突如、今まで下を向いていた彼女がガバッ、と顔を上げ、これまた言葉に出来ないような表情でこちらを見つめてくる。
「え……と………カ、ガリ…?」
まったくわけの分からない状況に困惑しながらも、小さく微笑み、宥めるように視線を合わせる。
うっすらと瞳に溜まった涙に気を取られていると、押し倒さんばかりの勢いで抱き付いてきた。
「ちょっ…!カガ…――」
「このバカっ!会いたかったぞ、もう!」
店内に響き渡った声に焦る。
ただでさえ、両手にカップを持った状態だというのに、物凄い勢いで抱き付いてきてくれたおかげで、色々と気を配らないとならないのに。
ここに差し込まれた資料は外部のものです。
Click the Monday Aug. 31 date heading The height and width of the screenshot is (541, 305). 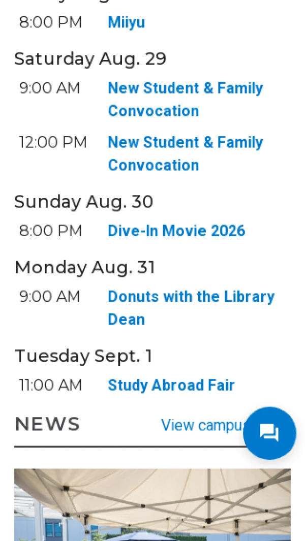pos(85,267)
ラクスに助けを求めると、やれやれ、といった感じにカガリを引き離してくれた。
「何をする!」
余計な事をするな、と言わんばかりに噛み付くカガリに対して、ラクスはやんわりと、
「こういうことは、もっと慎重に。ゆっくりと時間をかけ、人気の無い所でするものですわよ」
「……なんだかちっとも変わってないね…」
まったく違う方向に話を展開するラクスと、そんな二人に振りまわされる僕。
いつか、何度もあった光景を思いだし、思わず顔を見合わせて笑い出す。
懐かしい…そして思い出しても辛くない――寧ろ今だからこそ笑いあえる――話に発展するのにそうは時間はかからなかった。
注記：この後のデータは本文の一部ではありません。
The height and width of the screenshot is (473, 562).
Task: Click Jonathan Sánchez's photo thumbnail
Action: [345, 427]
どれもが他愛のないことだけれど、それ全てが僕の土台となっている。
時々は振り返らなきゃ、そう思った。
「ラクスもカガリも仕事大変そうだね。なんか毎日のようにニュースで名前を聞くよ」
そう、この二人は忙しい。
戦争が終わり、誰もが何らかのカタチで戦後復興に関っていかねばならないという時、彼女達はそれを指揮する、リーダーとしての道を選んだ。
因みにアスランも同様である。
「未だに自分の名前がメディアで呼ばれるというのには慣れないな。何ていうか…こう、首の辺りとかが気持ち悪いっていうか…。まぁラクスは別だろうけど。」
恨みがましそうにラクスを睨む。
「まだまだやらねばならないことはたくさんありますし、直に慣れますわよ。これからどんどん功績を積み上げなければなりませんからね」
対抗するようにカガリに視線を送ると、負けたといわんばかりに手を上げ、キラへと話しかけた。
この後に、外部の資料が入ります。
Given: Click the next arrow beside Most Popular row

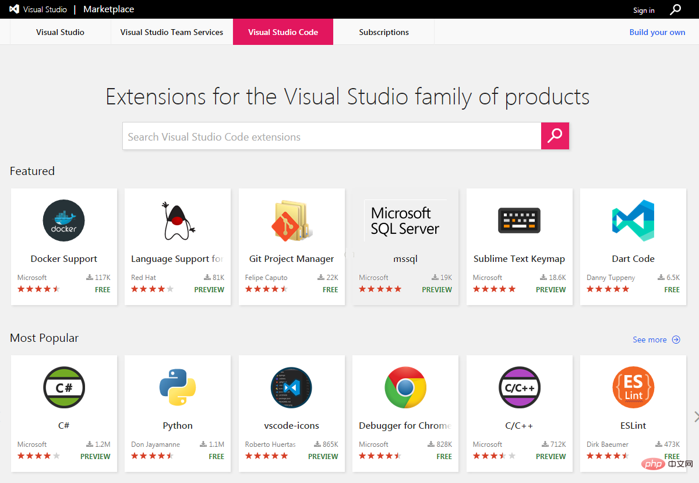Looking at the screenshot, I should point(696,416).
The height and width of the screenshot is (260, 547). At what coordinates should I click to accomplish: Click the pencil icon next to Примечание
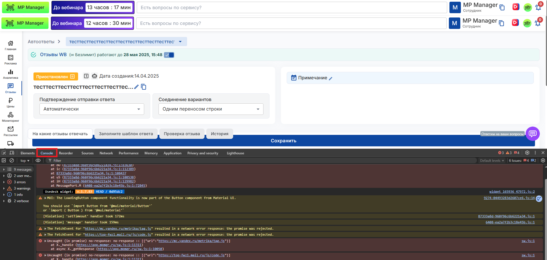[x=331, y=78]
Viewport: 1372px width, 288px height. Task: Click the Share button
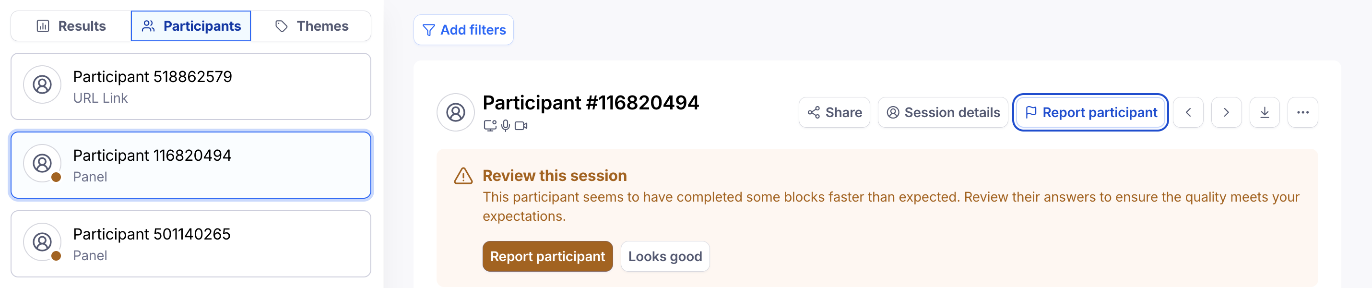tap(834, 113)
「キラもすごいらしいじゃないか。こないだも何かのプログラムを作り上げたとか…」
「あぁー…でも二人に比べたら全然だよ。在宅…だしね」
「在宅だとうと、テレビに出ようと関係ありませんわ。どれだけ自分ができたのか。それが全てです」
「……ありがとう」
二人の気遣いに胸が温かくなる。
全ての矢面に立つことは決して楽な事でなど有り得ない。
批判だって多々受けるのだろう。
それを一身に引き受け、万人の為に解決策を見出していく。
ラクスやカガリ、そしてアスランに改めて感謝した。
「そういえばアスランは?」
「え…」
は、と思い出したようで、店内を見渡す。
「あら、今日は姿が見えませんわね。これだけキラを引き留めているというのに…」
「…今日は別なんだ」
今日は一緒に外出していない、というニュアンスで話す。
「け…喧嘩でもしたのか?」
「ううん、たまには僕だって一人で出歩くよ」
どうかこの街に居ることに気がつかないで欲しい。
こっそりと話し合いだす二人を視界に収めつつも、気に留めることもできなかった。
――醜い、な。
軽く溜め息をつく。
自覚はしているのだ。ここまで狭量な自分を。
一度でも欠片を手に入れてしまえば、全てが欲しくなる。
そんなこと無理だというのに。
ならせめて、せめて自分を優位に保ちたい。
…他人にたった一片ですら、与えたくない。
「――ラ、キラ…?」
ふ、とラクスの声で現実へと戻る。
「あっ…と、ごめん」
「大丈夫ですか?」
「うん、ちょっとボーっとしてただけだから…」
笑ってごまかす。
「あのなキ――」
カガリの声を遮るように、急いで言葉を発する。
「ごめん、もうそろそろ行かなきゃ。仕事、残ってて…」
ずっと手にしていたままのカップを戻そうと、急いで振りかえると――
「キラ?」
あまりにもタイミングの良すぎるこの男に眩暈すら覚えた。